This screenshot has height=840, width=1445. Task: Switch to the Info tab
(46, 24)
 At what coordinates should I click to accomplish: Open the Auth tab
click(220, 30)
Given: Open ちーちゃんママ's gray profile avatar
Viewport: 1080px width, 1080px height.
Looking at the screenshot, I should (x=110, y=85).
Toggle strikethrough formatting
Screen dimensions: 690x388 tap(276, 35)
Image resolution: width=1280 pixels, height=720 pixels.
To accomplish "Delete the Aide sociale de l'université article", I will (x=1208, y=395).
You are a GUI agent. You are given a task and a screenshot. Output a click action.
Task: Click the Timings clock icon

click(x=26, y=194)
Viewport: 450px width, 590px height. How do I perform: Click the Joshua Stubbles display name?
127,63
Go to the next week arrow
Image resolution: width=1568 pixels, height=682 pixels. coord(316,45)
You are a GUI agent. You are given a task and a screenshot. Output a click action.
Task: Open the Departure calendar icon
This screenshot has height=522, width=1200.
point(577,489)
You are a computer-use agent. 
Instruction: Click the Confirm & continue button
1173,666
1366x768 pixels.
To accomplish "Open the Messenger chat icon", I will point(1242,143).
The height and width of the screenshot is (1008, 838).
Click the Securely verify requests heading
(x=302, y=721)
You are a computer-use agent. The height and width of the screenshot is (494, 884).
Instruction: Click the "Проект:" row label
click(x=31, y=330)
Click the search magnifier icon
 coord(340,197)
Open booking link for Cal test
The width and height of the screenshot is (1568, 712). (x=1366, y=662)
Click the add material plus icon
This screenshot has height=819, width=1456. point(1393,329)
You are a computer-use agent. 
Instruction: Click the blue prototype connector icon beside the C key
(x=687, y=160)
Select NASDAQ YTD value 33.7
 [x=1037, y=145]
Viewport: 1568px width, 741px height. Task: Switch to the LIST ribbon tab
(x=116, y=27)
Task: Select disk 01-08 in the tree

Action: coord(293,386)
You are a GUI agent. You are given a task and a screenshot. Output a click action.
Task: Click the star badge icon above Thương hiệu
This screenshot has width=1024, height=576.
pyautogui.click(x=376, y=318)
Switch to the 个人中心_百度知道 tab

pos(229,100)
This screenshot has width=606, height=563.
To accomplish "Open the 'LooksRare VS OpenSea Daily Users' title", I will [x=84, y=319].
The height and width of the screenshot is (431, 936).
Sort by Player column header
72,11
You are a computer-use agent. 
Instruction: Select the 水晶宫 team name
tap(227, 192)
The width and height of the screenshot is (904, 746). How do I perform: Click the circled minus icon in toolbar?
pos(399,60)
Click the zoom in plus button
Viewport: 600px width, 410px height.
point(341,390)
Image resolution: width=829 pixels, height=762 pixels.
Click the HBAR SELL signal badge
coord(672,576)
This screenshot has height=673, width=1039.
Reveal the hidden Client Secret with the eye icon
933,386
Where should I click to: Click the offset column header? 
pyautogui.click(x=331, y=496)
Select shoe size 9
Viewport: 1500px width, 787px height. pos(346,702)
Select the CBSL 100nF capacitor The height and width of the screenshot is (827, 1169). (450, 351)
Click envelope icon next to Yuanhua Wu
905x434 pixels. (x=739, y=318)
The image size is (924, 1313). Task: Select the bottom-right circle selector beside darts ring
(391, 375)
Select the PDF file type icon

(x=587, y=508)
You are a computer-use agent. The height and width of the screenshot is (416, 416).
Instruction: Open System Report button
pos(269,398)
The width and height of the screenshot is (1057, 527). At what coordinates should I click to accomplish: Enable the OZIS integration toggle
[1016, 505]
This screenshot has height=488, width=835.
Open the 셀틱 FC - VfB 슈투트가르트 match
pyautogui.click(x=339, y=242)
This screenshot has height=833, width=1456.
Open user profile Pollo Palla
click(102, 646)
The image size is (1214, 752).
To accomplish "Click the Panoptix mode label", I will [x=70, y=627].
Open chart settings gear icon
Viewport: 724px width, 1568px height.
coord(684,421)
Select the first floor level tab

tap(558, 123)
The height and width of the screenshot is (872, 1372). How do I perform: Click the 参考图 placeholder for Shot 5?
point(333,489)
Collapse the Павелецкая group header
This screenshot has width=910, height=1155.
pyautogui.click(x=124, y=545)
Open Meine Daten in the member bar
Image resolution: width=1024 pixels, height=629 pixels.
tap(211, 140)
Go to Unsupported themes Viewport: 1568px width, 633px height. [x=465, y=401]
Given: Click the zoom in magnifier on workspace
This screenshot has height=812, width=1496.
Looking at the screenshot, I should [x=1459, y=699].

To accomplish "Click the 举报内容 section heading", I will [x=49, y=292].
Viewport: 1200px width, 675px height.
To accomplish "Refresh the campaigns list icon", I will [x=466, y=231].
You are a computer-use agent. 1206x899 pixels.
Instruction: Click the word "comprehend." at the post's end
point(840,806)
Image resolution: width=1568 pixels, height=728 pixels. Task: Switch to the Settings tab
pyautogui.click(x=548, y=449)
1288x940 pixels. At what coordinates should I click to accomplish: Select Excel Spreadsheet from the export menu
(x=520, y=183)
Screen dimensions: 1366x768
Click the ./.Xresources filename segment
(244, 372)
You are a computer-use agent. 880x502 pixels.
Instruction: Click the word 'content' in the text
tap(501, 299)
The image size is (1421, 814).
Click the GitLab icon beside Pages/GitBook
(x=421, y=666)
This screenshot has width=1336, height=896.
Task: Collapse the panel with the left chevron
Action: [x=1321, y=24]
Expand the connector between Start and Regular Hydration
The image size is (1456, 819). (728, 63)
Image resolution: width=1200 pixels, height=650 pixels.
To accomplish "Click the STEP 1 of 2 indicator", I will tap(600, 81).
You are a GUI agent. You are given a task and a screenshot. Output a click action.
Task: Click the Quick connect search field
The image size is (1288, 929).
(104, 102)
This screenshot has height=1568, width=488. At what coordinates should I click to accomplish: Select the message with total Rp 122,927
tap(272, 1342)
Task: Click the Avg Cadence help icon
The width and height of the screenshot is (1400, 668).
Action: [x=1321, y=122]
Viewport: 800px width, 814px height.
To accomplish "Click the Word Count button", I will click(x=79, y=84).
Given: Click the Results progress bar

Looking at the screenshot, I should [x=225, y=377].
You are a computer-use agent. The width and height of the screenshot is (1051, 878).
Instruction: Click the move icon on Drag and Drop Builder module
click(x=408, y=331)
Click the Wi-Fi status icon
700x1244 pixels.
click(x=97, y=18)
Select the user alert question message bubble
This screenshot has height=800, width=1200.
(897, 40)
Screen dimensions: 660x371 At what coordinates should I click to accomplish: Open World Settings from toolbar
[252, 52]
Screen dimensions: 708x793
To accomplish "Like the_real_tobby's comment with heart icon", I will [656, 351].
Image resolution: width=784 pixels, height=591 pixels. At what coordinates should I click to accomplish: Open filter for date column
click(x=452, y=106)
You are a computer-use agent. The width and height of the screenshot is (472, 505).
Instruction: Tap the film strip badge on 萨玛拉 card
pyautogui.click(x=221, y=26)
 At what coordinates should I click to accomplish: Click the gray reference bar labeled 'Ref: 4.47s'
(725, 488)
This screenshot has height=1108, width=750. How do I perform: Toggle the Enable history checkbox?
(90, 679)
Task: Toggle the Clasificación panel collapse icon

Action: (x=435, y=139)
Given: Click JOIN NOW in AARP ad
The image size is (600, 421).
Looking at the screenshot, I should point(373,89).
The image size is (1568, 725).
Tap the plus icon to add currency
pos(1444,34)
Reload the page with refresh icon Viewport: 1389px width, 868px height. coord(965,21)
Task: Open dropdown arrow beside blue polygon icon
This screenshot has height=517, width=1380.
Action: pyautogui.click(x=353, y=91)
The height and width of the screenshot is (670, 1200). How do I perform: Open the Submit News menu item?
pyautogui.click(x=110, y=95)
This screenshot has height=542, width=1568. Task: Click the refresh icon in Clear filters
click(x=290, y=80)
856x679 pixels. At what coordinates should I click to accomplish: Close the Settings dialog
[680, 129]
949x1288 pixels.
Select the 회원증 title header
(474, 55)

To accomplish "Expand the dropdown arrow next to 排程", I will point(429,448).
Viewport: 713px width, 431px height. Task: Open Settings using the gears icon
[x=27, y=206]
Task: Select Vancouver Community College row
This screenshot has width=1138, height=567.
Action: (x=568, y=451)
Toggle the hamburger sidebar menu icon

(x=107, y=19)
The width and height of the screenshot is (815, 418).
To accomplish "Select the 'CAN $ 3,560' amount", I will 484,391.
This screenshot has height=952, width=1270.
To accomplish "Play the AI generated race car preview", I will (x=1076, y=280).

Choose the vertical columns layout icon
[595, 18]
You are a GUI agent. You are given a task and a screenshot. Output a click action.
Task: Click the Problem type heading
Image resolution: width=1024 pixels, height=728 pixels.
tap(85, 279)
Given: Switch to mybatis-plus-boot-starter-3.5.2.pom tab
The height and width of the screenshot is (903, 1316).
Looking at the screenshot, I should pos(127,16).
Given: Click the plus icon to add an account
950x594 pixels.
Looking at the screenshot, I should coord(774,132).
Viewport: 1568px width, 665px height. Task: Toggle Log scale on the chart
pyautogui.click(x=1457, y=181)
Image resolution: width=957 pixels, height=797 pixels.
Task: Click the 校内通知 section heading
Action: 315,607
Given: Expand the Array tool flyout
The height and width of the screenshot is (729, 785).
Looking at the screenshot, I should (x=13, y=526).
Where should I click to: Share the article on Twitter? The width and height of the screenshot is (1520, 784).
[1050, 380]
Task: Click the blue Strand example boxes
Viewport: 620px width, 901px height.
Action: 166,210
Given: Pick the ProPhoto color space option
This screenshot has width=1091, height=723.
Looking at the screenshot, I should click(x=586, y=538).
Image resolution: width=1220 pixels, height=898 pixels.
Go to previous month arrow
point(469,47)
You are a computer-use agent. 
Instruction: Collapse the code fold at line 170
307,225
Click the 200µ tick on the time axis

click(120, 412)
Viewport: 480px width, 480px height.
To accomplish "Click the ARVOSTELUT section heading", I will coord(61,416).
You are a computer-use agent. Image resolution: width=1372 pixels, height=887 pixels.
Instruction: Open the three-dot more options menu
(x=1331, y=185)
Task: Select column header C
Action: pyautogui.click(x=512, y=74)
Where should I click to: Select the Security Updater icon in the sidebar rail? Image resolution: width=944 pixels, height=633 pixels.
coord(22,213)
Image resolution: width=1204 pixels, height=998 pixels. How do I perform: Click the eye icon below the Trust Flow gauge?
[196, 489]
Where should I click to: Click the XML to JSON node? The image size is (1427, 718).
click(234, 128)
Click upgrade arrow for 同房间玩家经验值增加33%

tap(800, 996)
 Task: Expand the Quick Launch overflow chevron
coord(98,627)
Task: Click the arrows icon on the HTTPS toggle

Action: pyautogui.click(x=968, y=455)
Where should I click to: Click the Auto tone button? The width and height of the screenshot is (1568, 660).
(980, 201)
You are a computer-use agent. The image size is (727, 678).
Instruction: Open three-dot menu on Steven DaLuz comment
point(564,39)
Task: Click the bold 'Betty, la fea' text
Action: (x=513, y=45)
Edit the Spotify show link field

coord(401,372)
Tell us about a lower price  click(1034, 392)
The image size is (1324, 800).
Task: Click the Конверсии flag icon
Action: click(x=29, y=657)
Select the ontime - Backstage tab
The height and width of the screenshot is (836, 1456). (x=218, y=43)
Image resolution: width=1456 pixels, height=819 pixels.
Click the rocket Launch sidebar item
□ □ □ □ □ □ □
**What is asked:** Please turn the records above, from the line with "The image size is (1421, 814)." up to and including the line with "tap(272, 1342)", into a JSON list of strings with one string per line. Leave out any blank lines.

**Task answer:**
[
  "The image size is (1421, 814).",
  "Click the GitLab icon beside Pages/GitBook",
  "(x=421, y=666)",
  "This screenshot has width=1336, height=896.",
  "Task: Collapse the panel with the left chevron",
  "Action: [x=1321, y=24]",
  "Expand the connector between Start and Regular Hydration",
  "The image size is (1456, 819). (728, 63)",
  "Image resolution: width=1200 pixels, height=650 pixels.",
  "To accomplish \"Click the STEP 1 of 2 indicator\", I will tap(600, 81).",
  "You are a GUI agent. You are given a task and a screenshot. Output a click action.",
  "Task: Click the Quick connect search field",
  "The image size is (1288, 929).",
  "(104, 102)",
  "This screenshot has height=1568, width=488. At what coordinates should I click to accomplish: Select the message with total Rp 122,927",
  "tap(272, 1342)"
]